• _To do_: Convert every line in the entries below into a Markdown table with two columns, Row and Line, where Row holds a running number and Line holds the line itself. Leave out blank lines.

** BEGIN Dataset records **

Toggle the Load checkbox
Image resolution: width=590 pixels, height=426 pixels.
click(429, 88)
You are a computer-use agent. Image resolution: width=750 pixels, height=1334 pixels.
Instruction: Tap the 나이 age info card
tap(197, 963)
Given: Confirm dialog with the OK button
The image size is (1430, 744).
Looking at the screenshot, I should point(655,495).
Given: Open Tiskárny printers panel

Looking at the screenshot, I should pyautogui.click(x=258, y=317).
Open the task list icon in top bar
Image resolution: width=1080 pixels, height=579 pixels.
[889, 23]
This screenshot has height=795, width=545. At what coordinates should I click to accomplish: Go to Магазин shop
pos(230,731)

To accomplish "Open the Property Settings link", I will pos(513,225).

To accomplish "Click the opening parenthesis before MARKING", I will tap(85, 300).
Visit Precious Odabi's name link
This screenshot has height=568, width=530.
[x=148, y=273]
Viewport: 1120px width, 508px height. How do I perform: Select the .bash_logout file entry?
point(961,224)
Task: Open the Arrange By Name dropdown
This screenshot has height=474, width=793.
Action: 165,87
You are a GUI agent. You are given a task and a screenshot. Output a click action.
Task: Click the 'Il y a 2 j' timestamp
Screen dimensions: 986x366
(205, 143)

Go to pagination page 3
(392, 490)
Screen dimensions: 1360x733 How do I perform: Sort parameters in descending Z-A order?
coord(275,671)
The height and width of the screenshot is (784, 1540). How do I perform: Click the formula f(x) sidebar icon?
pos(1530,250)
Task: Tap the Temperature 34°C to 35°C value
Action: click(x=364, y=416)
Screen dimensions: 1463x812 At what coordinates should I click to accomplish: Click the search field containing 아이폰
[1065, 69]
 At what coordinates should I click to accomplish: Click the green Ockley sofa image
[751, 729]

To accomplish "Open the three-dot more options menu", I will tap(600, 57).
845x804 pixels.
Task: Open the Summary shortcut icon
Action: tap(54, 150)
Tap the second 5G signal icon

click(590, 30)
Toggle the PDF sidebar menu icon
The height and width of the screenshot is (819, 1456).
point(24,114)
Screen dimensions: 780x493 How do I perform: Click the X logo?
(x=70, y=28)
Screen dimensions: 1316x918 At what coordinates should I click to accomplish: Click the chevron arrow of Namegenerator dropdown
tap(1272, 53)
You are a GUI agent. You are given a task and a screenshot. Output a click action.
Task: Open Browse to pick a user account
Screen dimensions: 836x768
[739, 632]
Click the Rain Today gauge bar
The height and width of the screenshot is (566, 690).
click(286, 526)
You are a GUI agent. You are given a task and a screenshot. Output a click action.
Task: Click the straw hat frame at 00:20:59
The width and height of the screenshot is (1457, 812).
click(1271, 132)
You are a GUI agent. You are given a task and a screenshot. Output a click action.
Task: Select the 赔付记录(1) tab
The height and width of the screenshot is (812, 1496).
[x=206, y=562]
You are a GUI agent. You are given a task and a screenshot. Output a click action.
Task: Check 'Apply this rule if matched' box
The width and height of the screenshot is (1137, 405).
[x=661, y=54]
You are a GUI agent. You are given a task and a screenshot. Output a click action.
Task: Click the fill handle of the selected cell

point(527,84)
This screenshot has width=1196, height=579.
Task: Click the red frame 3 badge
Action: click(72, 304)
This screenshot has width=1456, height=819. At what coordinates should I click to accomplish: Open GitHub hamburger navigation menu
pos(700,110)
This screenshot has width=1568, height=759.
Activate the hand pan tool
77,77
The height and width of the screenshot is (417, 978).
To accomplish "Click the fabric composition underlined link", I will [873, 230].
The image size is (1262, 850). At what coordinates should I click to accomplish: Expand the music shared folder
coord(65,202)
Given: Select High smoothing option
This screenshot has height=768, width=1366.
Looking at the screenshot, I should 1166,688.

** END Dataset records **

• _Exercise output_:
| Row | Line |
|---|---|
| 1 | Toggle the Load checkbox |
| 2 | Image resolution: width=590 pixels, height=426 pixels. |
| 3 | click(429, 88) |
| 4 | You are a computer-use agent. Image resolution: width=750 pixels, height=1334 pixels. |
| 5 | Instruction: Tap the 나이 age info card |
| 6 | tap(197, 963) |
| 7 | Given: Confirm dialog with the OK button |
| 8 | The image size is (1430, 744). |
| 9 | Looking at the screenshot, I should point(655,495). |
| 10 | Given: Open Tiskárny printers panel |
| 11 | Looking at the screenshot, I should pyautogui.click(x=258, y=317). |
| 12 | Open the task list icon in top bar |
| 13 | Image resolution: width=1080 pixels, height=579 pixels. |
| 14 | [889, 23] |
| 15 | This screenshot has height=795, width=545. At what coordinates should I click to accomplish: Go to Магазин shop |
| 16 | pos(230,731) |
| 17 | To accomplish "Open the Property Settings link", I will pos(513,225). |
| 18 | To accomplish "Click the opening parenthesis before MARKING", I will tap(85, 300). |
| 19 | Visit Precious Odabi's name link |
| 20 | This screenshot has height=568, width=530. |
| 21 | [x=148, y=273] |
| 22 | Viewport: 1120px width, 508px height. How do I perform: Select the .bash_logout file entry? |
| 23 | point(961,224) |
| 24 | Task: Open the Arrange By Name dropdown |
| 25 | This screenshot has height=474, width=793. |
| 26 | Action: 165,87 |
| 27 | You are a GUI agent. You are given a task and a screenshot. Output a click action. |
| 28 | Task: Click the 'Il y a 2 j' timestamp |
| 29 | Screen dimensions: 986x366 |
| 30 | (205, 143) |
| 31 | Go to pagination page 3 |
| 32 | (392, 490) |
| 33 | Screen dimensions: 1360x733 How do I perform: Sort parameters in descending Z-A order? |
| 34 | coord(275,671) |
| 35 | The height and width of the screenshot is (784, 1540). How do I perform: Click the formula f(x) sidebar icon? |
| 36 | pos(1530,250) |
| 37 | Task: Tap the Temperature 34°C to 35°C value |
| 38 | Action: click(x=364, y=416) |
| 39 | Screen dimensions: 1463x812 At what coordinates should I click to accomplish: Click the search field containing 아이폰 |
| 40 | [1065, 69] |
| 41 |  At what coordinates should I click to accomplish: Click the green Ockley sofa image |
| 42 | [751, 729] |
| 43 | To accomplish "Open the three-dot more options menu", I will tap(600, 57). |
| 44 | 845x804 pixels. |
| 45 | Task: Open the Summary shortcut icon |
| 46 | Action: tap(54, 150) |
| 47 | Tap the second 5G signal icon |
| 48 | click(590, 30) |
| 49 | Toggle the PDF sidebar menu icon |
| 50 | The height and width of the screenshot is (819, 1456). |
| 51 | point(24,114) |
| 52 | Screen dimensions: 780x493 How do I perform: Click the X logo? |
| 53 | (x=70, y=28) |
| 54 | Screen dimensions: 1316x918 At what coordinates should I click to accomplish: Click the chevron arrow of Namegenerator dropdown |
| 55 | tap(1272, 53) |
| 56 | You are a GUI agent. You are given a task and a screenshot. Output a click action. |
| 57 | Task: Open Browse to pick a user account |
| 58 | Screen dimensions: 836x768 |
| 59 | [739, 632] |
| 60 | Click the Rain Today gauge bar |
| 61 | The height and width of the screenshot is (566, 690). |
| 62 | click(286, 526) |
| 63 | You are a GUI agent. You are given a task and a screenshot. Output a click action. |
| 64 | Task: Click the straw hat frame at 00:20:59 |
| 65 | The width and height of the screenshot is (1457, 812). |
| 66 | click(1271, 132) |
| 67 | You are a GUI agent. You are given a task and a screenshot. Output a click action. |
| 68 | Task: Select the 赔付记录(1) tab |
| 69 | The height and width of the screenshot is (812, 1496). |
| 70 | [x=206, y=562] |
| 71 | You are a GUI agent. You are given a task and a screenshot. Output a click action. |
| 72 | Task: Check 'Apply this rule if matched' box |
| 73 | The width and height of the screenshot is (1137, 405). |
| 74 | [x=661, y=54] |
| 75 | You are a GUI agent. You are given a task and a screenshot. Output a click action. |
| 76 | Task: Click the fill handle of the selected cell |
| 77 | point(527,84) |
| 78 | This screenshot has width=1196, height=579. |
| 79 | Task: Click the red frame 3 badge |
| 80 | Action: click(72, 304) |
| 81 | This screenshot has width=1456, height=819. At what coordinates should I click to accomplish: Open GitHub hamburger navigation menu |
| 82 | pos(700,110) |
| 83 | This screenshot has width=1568, height=759. |
| 84 | Activate the hand pan tool |
| 85 | 77,77 |
| 86 | The height and width of the screenshot is (417, 978). |
| 87 | To accomplish "Click the fabric composition underlined link", I will [873, 230]. |
| 88 | The image size is (1262, 850). At what coordinates should I click to accomplish: Expand the music shared folder |
| 89 | coord(65,202) |
| 90 | Given: Select High smoothing option |
| 91 | This screenshot has height=768, width=1366. |
| 92 | Looking at the screenshot, I should 1166,688. |